收集的数据:

________________

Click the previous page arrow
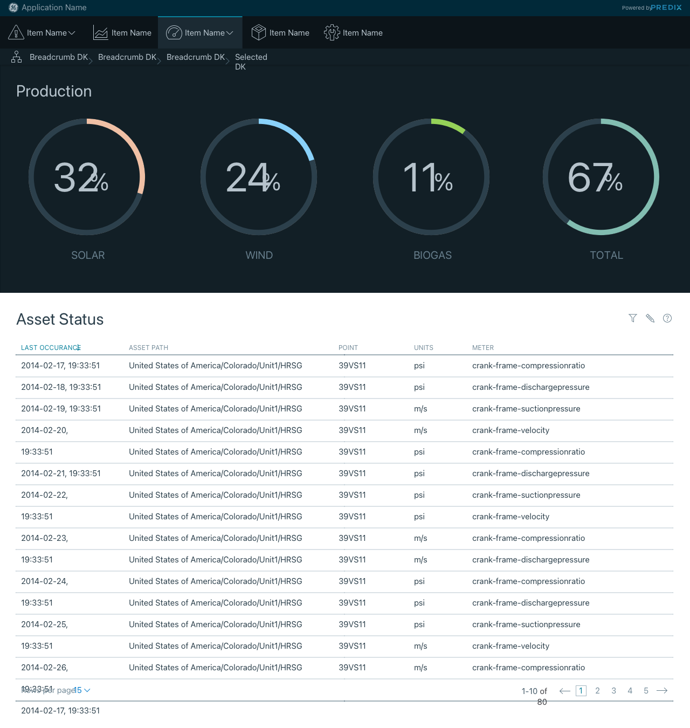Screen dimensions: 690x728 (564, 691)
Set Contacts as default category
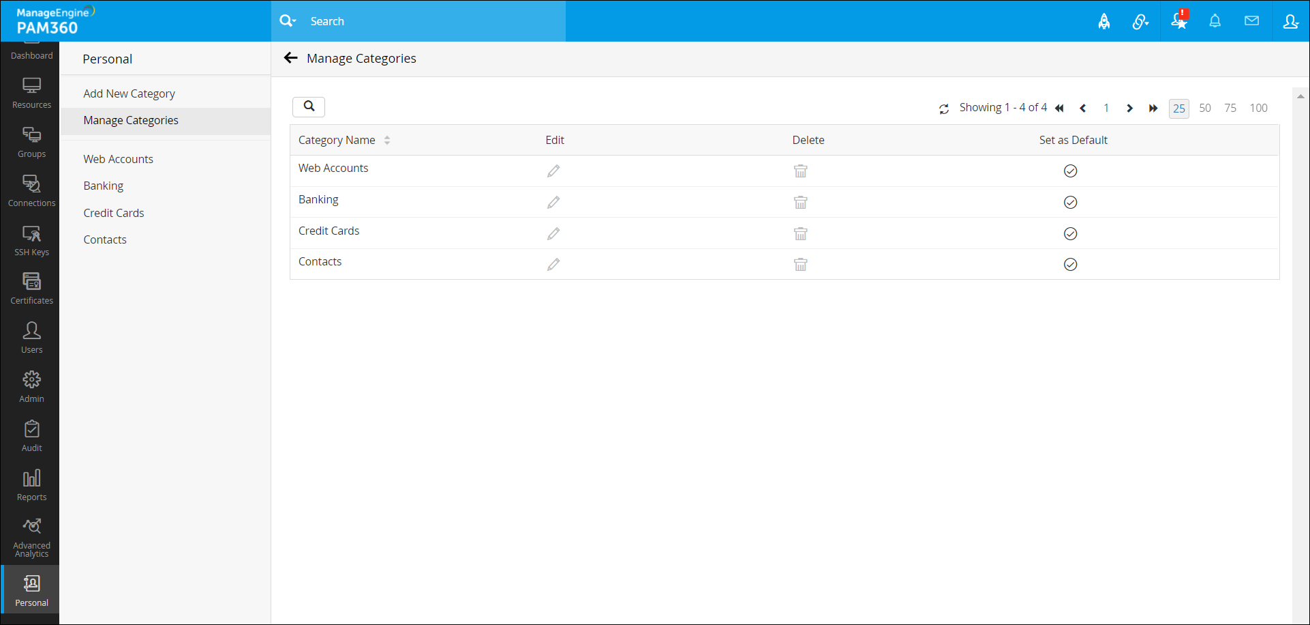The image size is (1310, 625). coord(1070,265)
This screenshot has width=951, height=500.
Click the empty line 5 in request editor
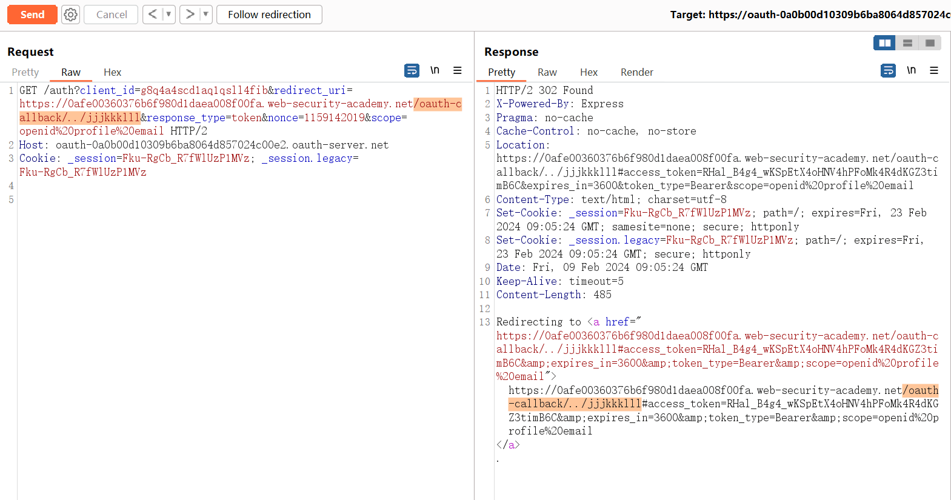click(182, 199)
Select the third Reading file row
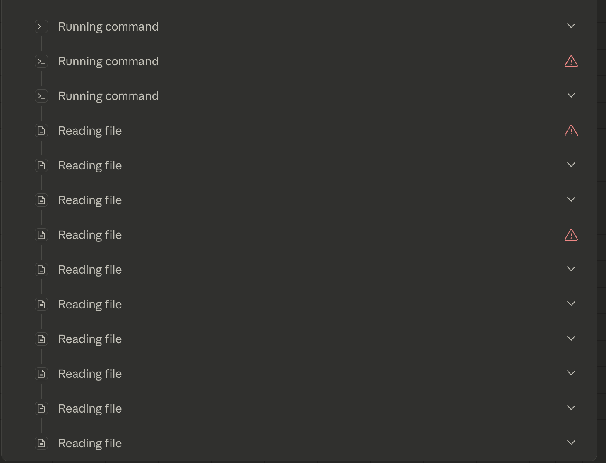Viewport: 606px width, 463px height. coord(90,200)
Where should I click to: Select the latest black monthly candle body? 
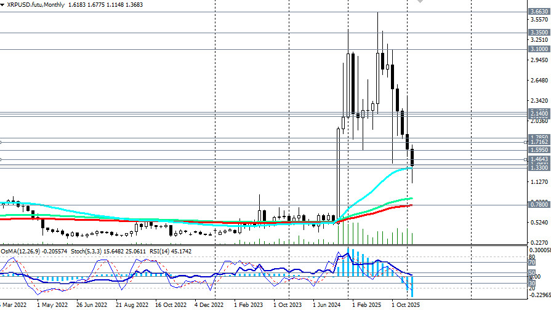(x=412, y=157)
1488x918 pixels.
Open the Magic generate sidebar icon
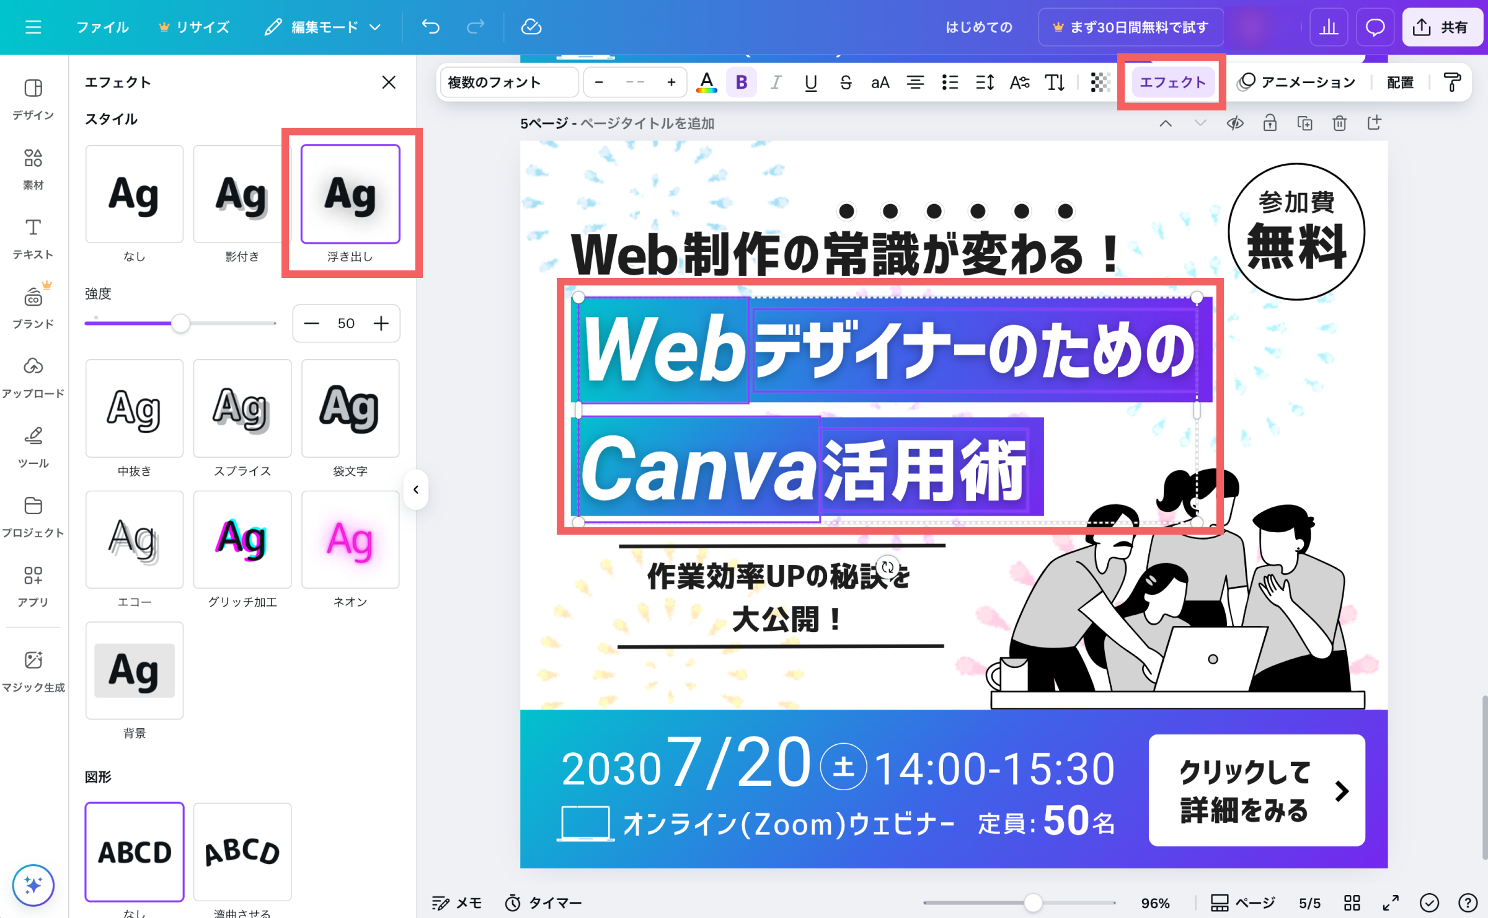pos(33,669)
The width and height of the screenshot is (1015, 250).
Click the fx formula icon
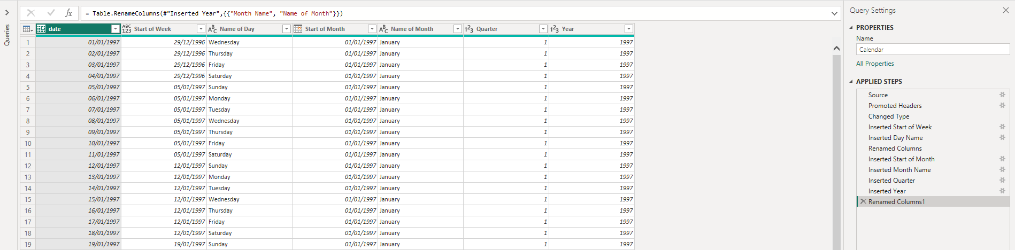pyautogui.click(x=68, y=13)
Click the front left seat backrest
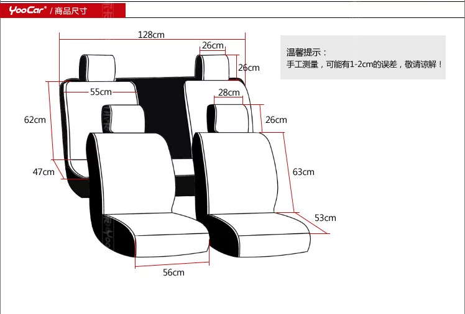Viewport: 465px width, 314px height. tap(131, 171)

________________

• **待完成**
将上述全部记录表示为 Markdown 表格，两列分别为“序号”和“内容”，每行对应一行文字并略去空行。图片不要放入表格。

• **本题解答**
| 序号 | 内容 |
|---|---|
| 1 | Click the previous page arrow |
| 2 | Screen dimensions: 690x728 (564, 691) |
| 3 | Set Contacts as default category |
| 4 | The image size is (1310, 625). coord(1070,265) |
| 5 | This screenshot has width=951, height=500. |
| 6 | Click the empty line 5 in request editor |
| 7 | click(182, 199) |
| 8 | Select the third Reading file row |
| 9 | Viewport: 606px width, 463px height. coord(90,200) |
| 10 | Where should I click to: Select the latest black monthly candle body?  |
| 11 | (x=412, y=157) |
| 12 | 1488x918 pixels. |
| 13 | Open the Magic generate sidebar icon |
| 14 | pos(33,669) |
| 15 | The width and height of the screenshot is (1015, 250). |
| 16 | Click the fx formula icon |
| 17 | pyautogui.click(x=68, y=13) |
| 18 | Click the front left seat backrest |
| 19 | Viewport: 465px width, 314px height. tap(131, 171) |